Look below for the line holding "You are a computer-use agent." and the line holding "The image size is (1568, 542).". Transcribe exactly those lines and all lines between them, nothing more.

(Saved data entries)
=== Section Start ===
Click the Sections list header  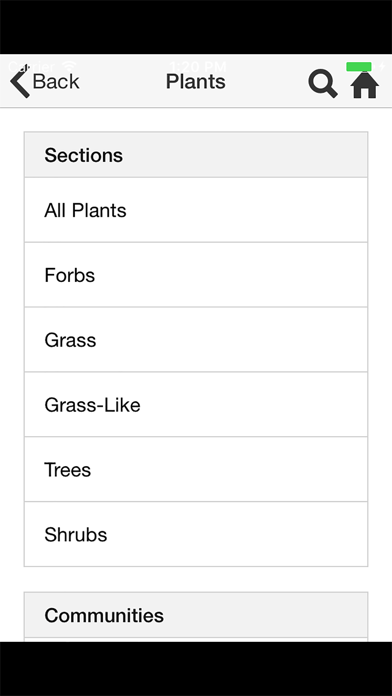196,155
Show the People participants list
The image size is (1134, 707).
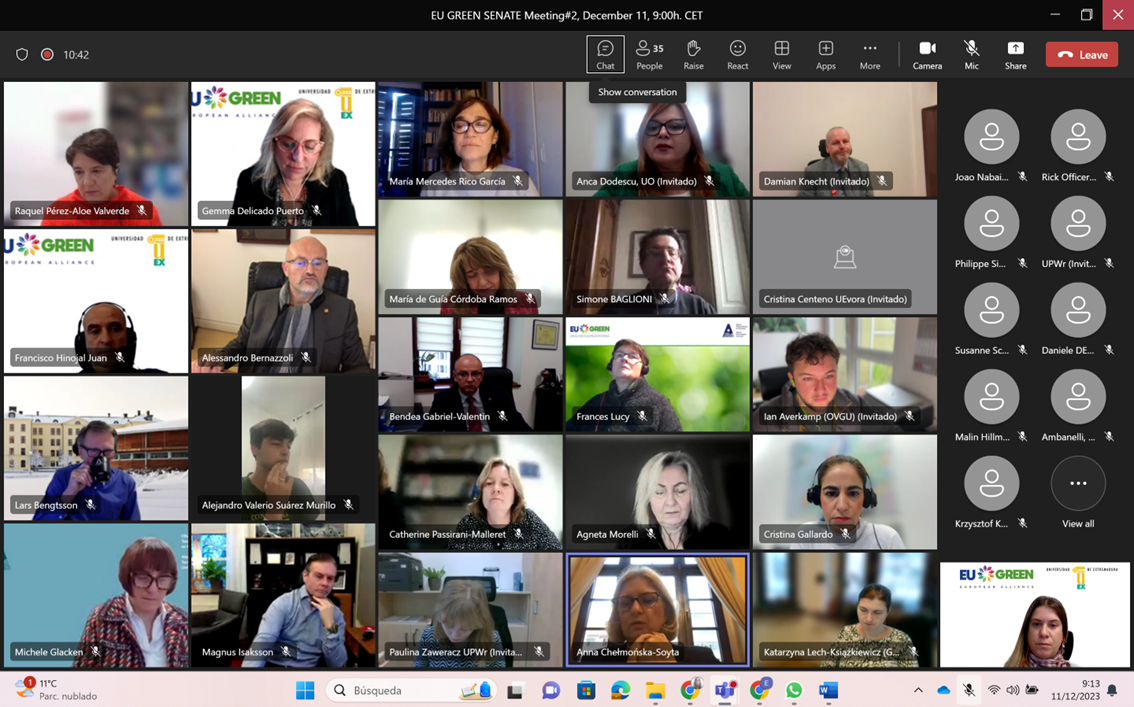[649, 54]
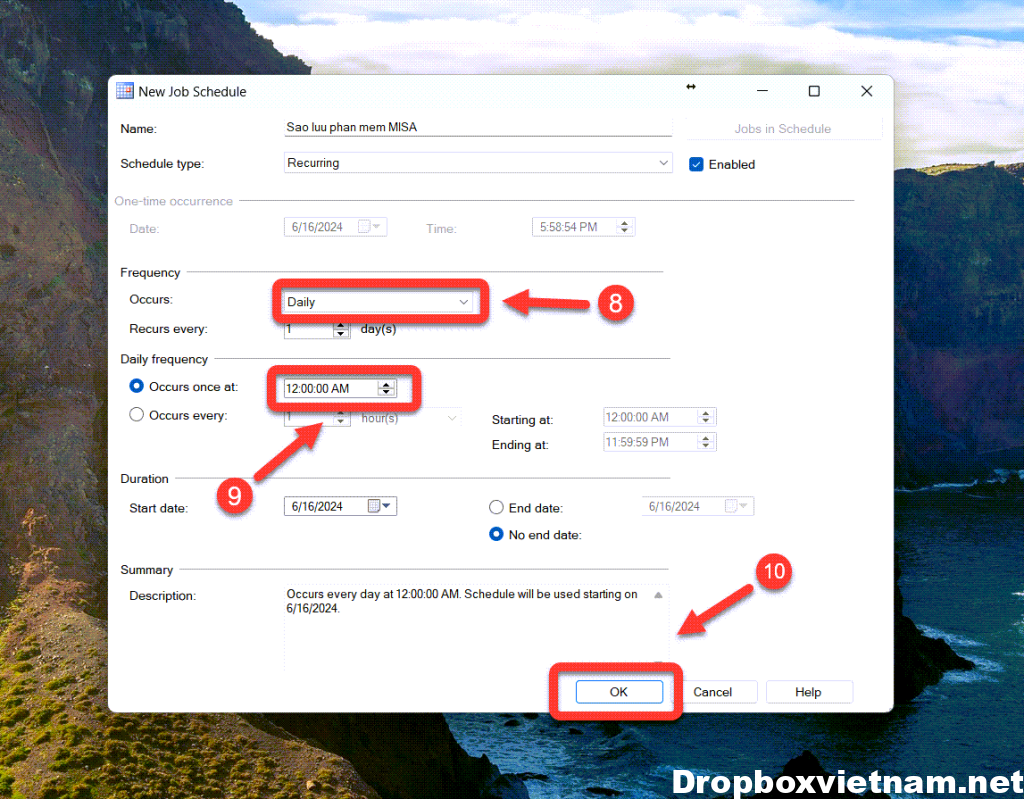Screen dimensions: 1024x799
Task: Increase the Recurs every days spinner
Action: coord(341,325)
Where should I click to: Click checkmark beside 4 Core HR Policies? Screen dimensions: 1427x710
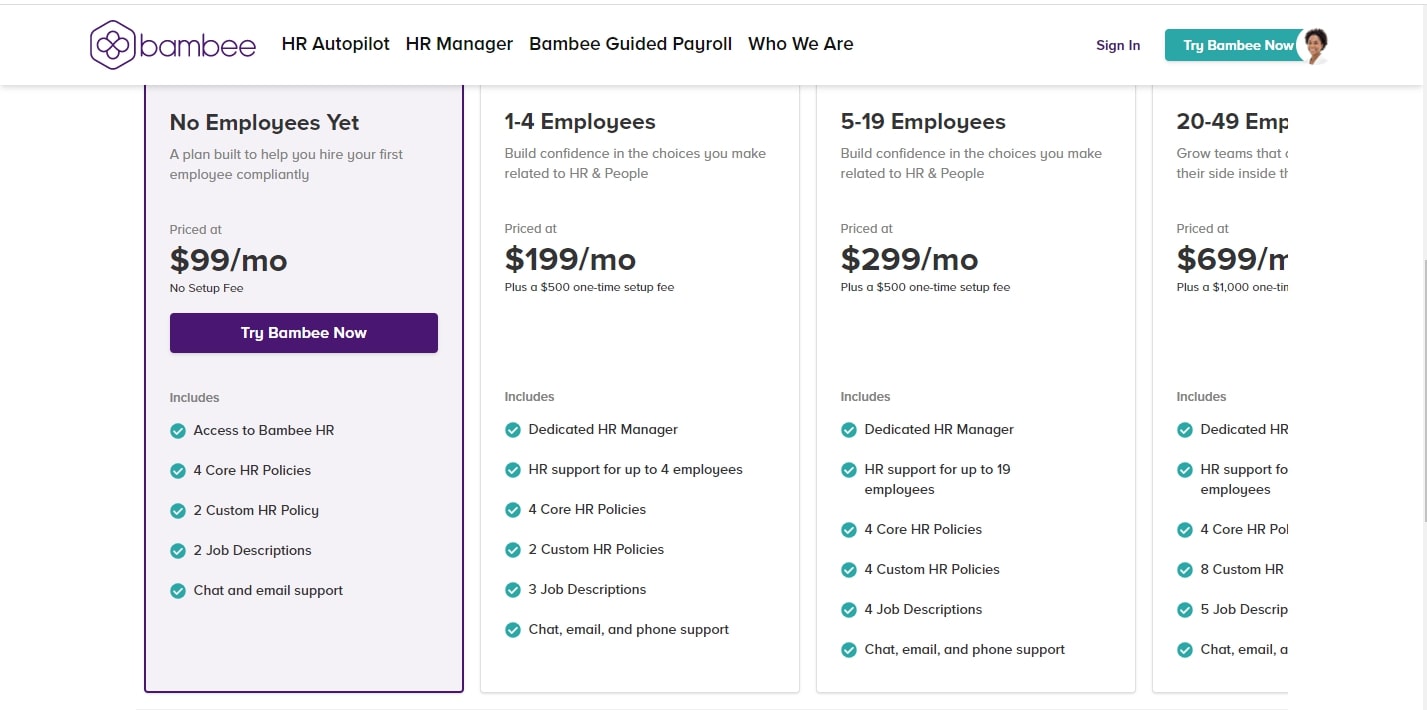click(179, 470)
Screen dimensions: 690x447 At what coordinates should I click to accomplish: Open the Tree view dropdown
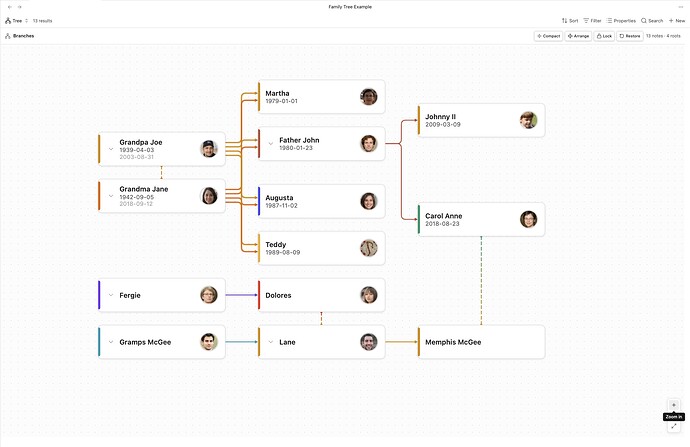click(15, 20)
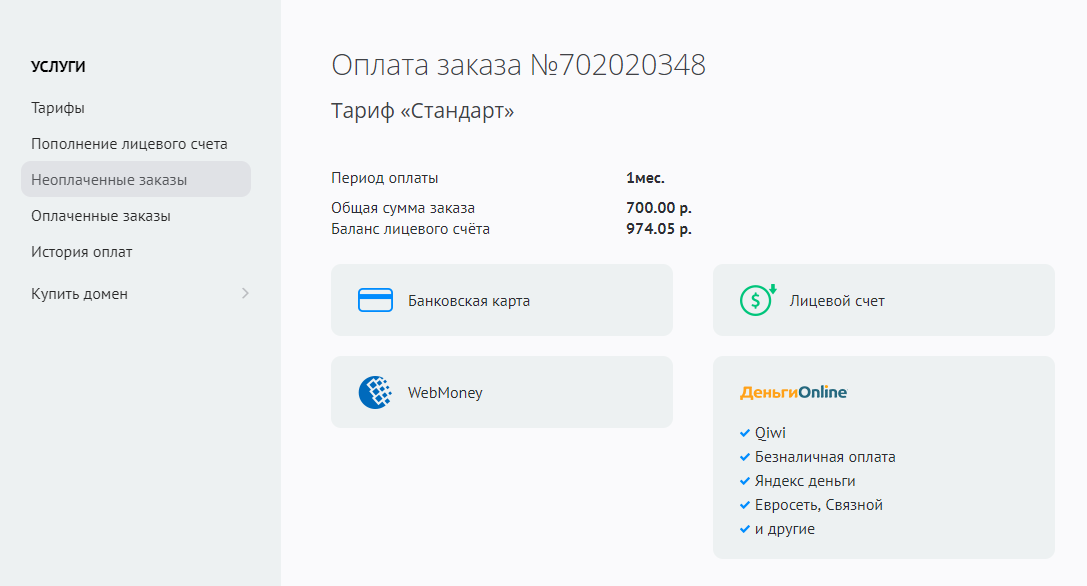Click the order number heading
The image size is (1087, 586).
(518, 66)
=== Section End ===
=== Section Start ===
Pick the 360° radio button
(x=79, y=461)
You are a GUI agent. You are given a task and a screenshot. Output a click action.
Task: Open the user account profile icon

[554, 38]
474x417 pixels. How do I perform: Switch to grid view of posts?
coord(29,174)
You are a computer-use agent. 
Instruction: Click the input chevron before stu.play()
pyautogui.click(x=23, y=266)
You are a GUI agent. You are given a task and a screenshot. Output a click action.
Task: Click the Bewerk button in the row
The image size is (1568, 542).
=== Section End ===
=== Section Start ===
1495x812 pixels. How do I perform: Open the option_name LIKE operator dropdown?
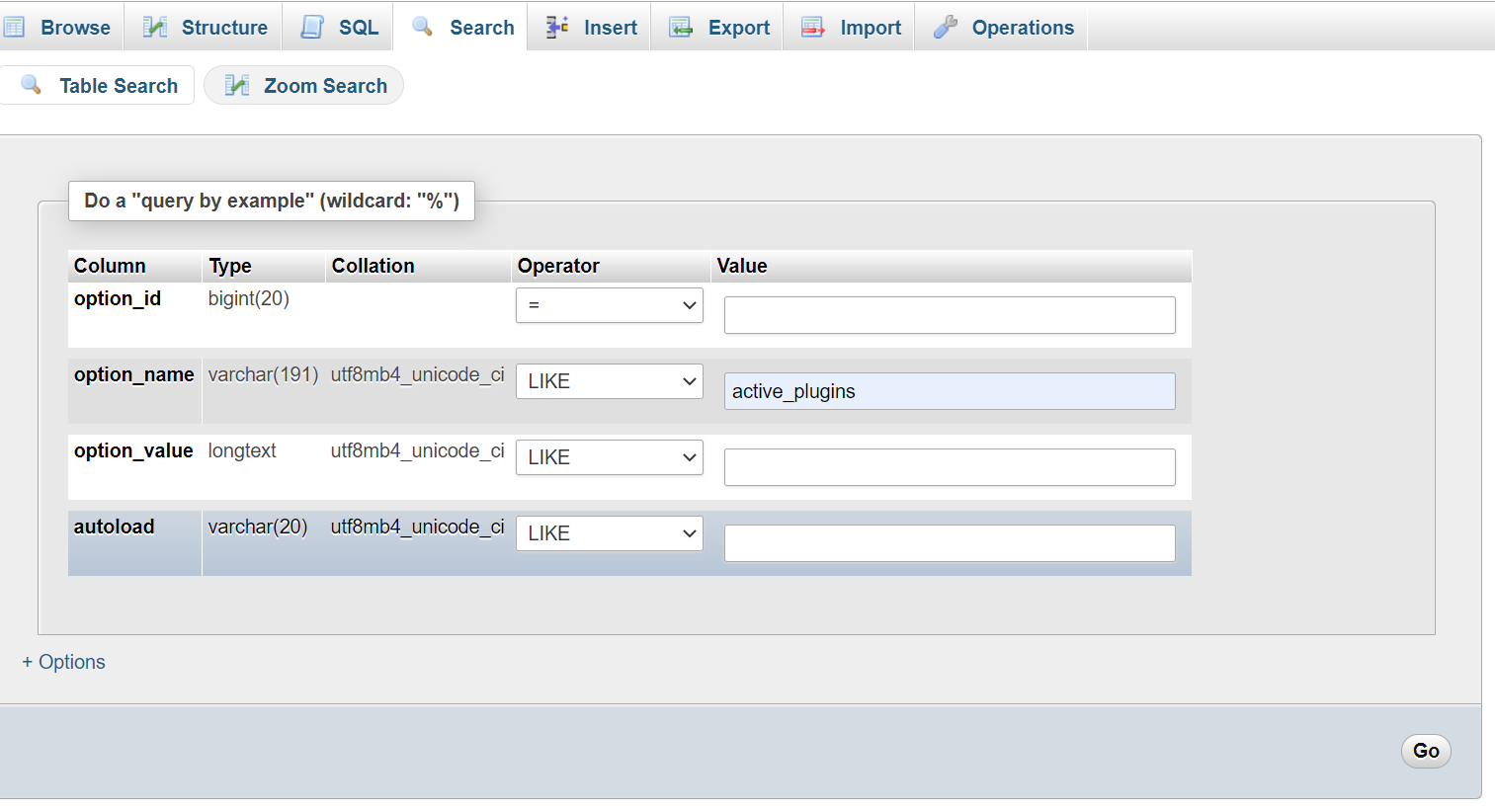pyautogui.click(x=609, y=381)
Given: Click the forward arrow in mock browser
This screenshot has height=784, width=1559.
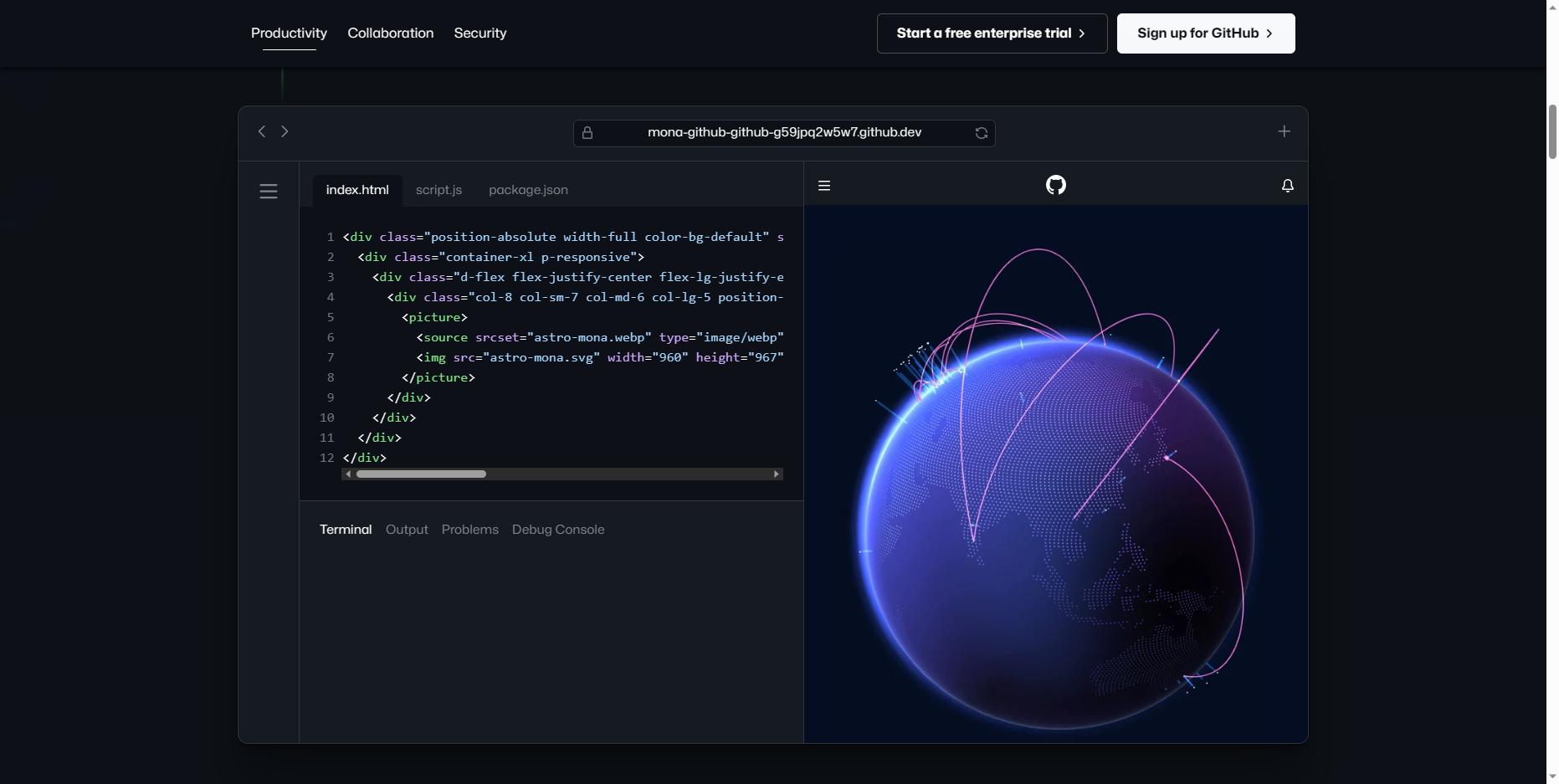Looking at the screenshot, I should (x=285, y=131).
=== Section End ===
**WRITTEN ANSWER:**
You are a computer-use agent. 
Instruction: Click the input chevron before stu.play()
pyautogui.click(x=23, y=266)
You are a GUI agent. You are given a task and a screenshot. Output a click action.
Task: Click the Bewerk button in the row
The image size is (1568, 542).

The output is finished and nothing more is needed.